O 27º Workshop RNP (WRNP) encerrou suas atividades na última terça-feira (26) na Praia do Forte (BA). O encontro promovido pela Rede Nacional de Ensino e Pesquisa (RNP) reuniu pesquisadores para traçar caminhos sobre a autonomia tecnológica do país.
O Ministério da Ciência, Tecnologia e Inovação (MCTI) apoia a iniciativa que ocorreu de forma conjunta ao 44º Simpósio Brasileiro de Redes de Computadores e Sistemas Distribuídos (SBRC). Um dos grandes marcos do encerramento envolveu a apresentação dos avanços obtidos pelo Projeto Ilíada.
A iniciativa começou em outubro de 2023 com o financiamento do MCTI e a coordenação da Associação para Promoção da Excelência do Software Brasileiro (Softex). O gerente de pesquisa e desenvolvimento da RNP, Reinaldo Gomes, detalhou como a cooperação com o Centro de Pesquisa e Desenvolvimento em Telecomunicações (CPQD) gerou frutos sólidos.
O plano principal consiste em demonstrar o valor da tecnologia blockchain além do mercado financeiro tradicional e da tecnologia das criptomoedas. Para isso, o projeto mobilizou treze grupos de trabalho e quatro startups em diversas frentes práticas.
Os pesquisadores focaram seus esforços em áreas como identidade digital descentralizada e auditoria de dados. O estudo também abriu espaço para o desenvolvimento de soluções voltadas à criptografia pós-quântica.
Infraestrutura distribuída simula condições reais de mercado
A RNP estruturou um ambiente de testes avançado que agora fica disponível para a comunidade acadêmica nacional. Gomes explicou que o sistema conta com oito servidores distribuídos por várias regiões brasileiras.

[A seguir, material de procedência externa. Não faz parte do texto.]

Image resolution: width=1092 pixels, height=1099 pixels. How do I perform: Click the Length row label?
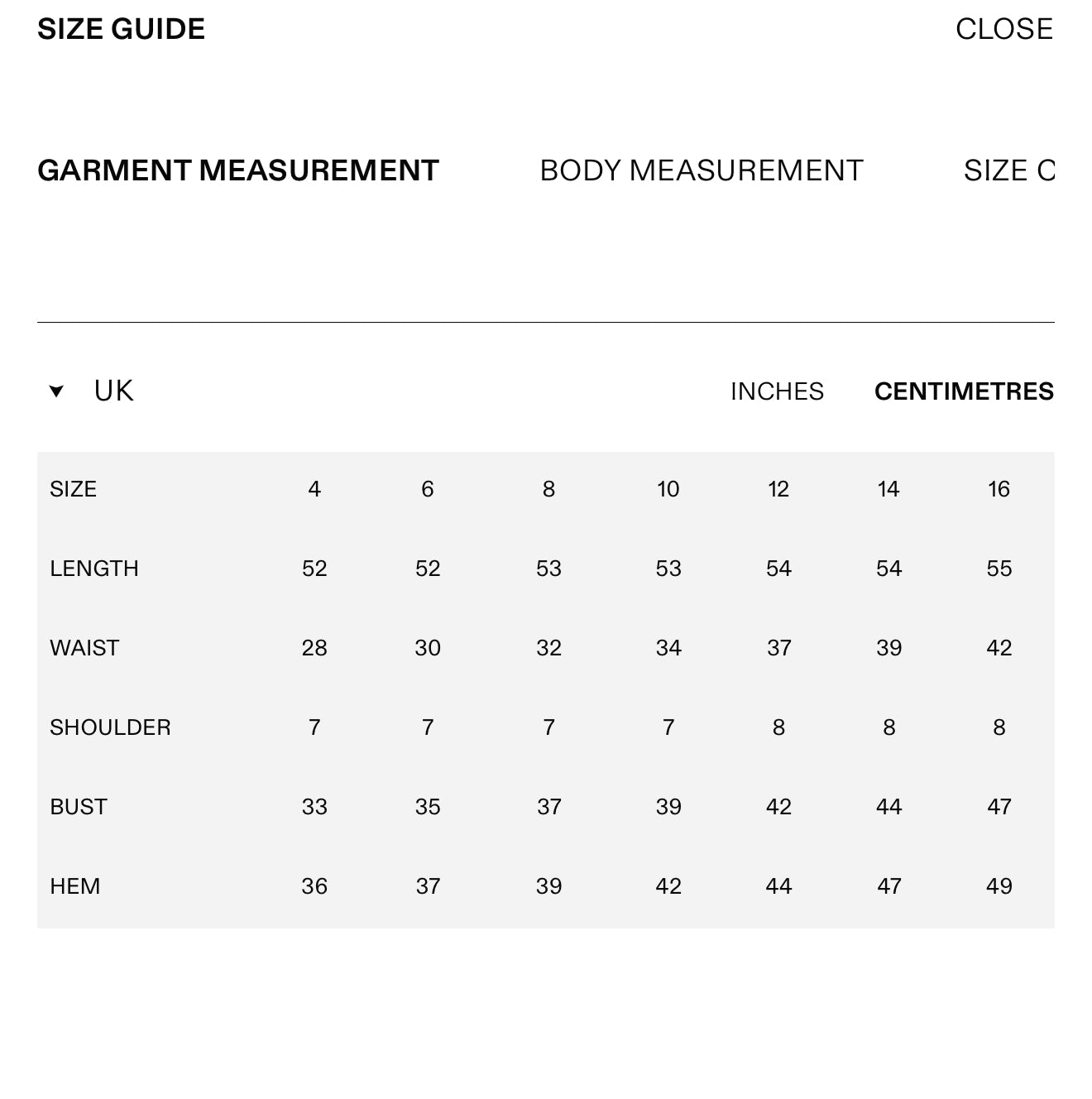tap(94, 569)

Essa descentralização geográfica permite que os cientistas avaliem o comportamento das aplicações sob latências e falhas reais de rede. A organização dividiu a estrutura em duas modalidades distintas de operação.
A primeira é uma rede dedicada para testes iniciais onde os técnicos possuem total liberdade de experimentação. A segunda funciona como um modelo de produção com a participação da Pontifícia Universidade Católica do Rio Grande do Sul (PUCRS) e de outras autarquias.
Além disso, um portal web automatizado permite a configuração de redes personalizadas sem burocracia. O desenvolvedor preenche as características necessárias e obtém o ambiente pronto para a inserção de contratos inteligentes.
Observatório consolida difusão científica no setor
A coordenadora de disseminação científica da RNP, Larissa Turley, apresentou os resultados do Observatório Nacional de Blockchain. A plataforma completou um ano de existência e centraliza a produção de conhecimento sobre o tema.
O portal realiza o mapeamento de mais de 600 iniciativas espalhadas pelo território nacional. Turley destacou que o espaço já cataloga cerca de 160 casos de uso práticos fora do ecossistema de finanças.
Uma parceria com o Instituto Brasileiro de Informação em Ciência e Tecnologia (IBICT) ajudou a estruturar indicadores específicos. O sistema monitora mais de dois mil artigos científicos e cerca de 200 patentes registradas no Instituto Nacional da Propriedade Industrial (INPI).
O observatório também mantém uma comunidade viva com encontros quinzenais e dinâmicas de incentivo em blockchain. Os participantes recebem tokens NFTs de presença e medalhas digitais registradas para comprovar o engajamento técnico.